Once a set of points is assigned to a cluster, the centroid that minimizes the sum of squared distances is the mean of those points. This can be verified by taking partial derivatives of the objective with respect to the centroid and setting them to zero, leading to the mean vector solution. Using a mean makes the mathematics particularly simple during the update step and speeds up convergence.
Follow-up Questions
How Does k-Means Handle Different Feature Scales?
k-Means can be sensitive to the range of features because of its reliance on squared Euclidean distance. Features with large ranges can dominate the distance calculation, causing clusters to be formed in a way that ignores the impact of other features. A common approach is standardizing or normalizing each feature so that each dimension contributes more equitably to the distance computation.
Why Does k-Means Require a Predetermined Number of Clusters (K)?
k-Means needs the number of clusters K as a hyperparameter. The algorithm will find exactly K centroids, but if you choose K incorrectly (either too small or too large), you might underfit or overfit the data’s intrinsic cluster structure. Techniques like the Elbow Method or the Silhouette Score are often used to guide the selection of K.
What Happens if k-Means Becomes Trapped in a Local Minimum?
Because the objective function is non-convex with respect to both the centroids and the assignments, the algorithm can settle in a configuration that is not globally optimal. To reduce the chance of ending up in a poor local minimum, multiple runs with different random initializations are usually performed (the best clustering result is then chosen based on the lowest objective value). The k-means++ initialization is also popular for improving the quality of the initial centroids.
Could We Use Other Distance Metrics in k-Means?
When substituting the Euclidean distance with an L1 distance (Manhattan distance), the optimal centroid becomes the median instead of the mean. Variants like k-Medians or k-Medoids (which use actual data points as cluster centers) are used in those contexts. The choice of distance metric depends on the distribution and nature of your data.
Is k-Means Sensitive to Outliers?
k-Means is sensitive to outliers because the centroid is computed using a mean, which can be pulled significantly by extreme values. If the data contains many outliers or extreme values, the clustering results might not reflect the main “bulk” structure. In such scenarios, methods like k-Medoids can be more robust because they choose a representative data point as the cluster “center,” making them less sensitive to outliers.
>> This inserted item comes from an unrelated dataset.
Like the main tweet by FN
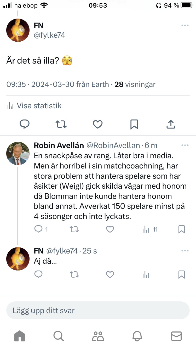The height and width of the screenshot is (349, 196). coord(98,124)
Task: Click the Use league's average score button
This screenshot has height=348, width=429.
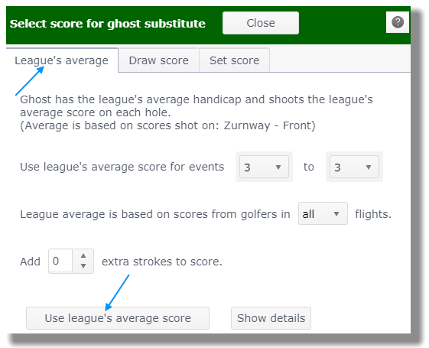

Can k-Means Handle Non-Convex Clusters?
k-Means implicitly assumes clusters have a roughly spherical shape in the feature space (because it is designed to minimize squared Euclidean distances around a centroid). Consequently, it struggles with data that forms complex or elongated shapes. Other clustering methods, such as DBSCAN or spectral clustering, may be more suitable for complex cluster geometry.
How to Incorporate Categorical Features in k-Means?
k-Means is generally not well suited for purely categorical data because the mean of categorical attributes does not have an obvious interpretation. One workaround is transforming categorical variables into numerical representations (for example, via one-hot encoding), but this can increase dimensionality and still might not capture the correct notion of distance between categories. Algorithms specifically designed for mixed or categorical data (like k-Modes, k-Prototypes) are often used.
All these nuances reflect why, despite its simplicity, k-Means still requires a thorough understanding of its objective function, initialization strategies, and data preprocessing in real-world applications.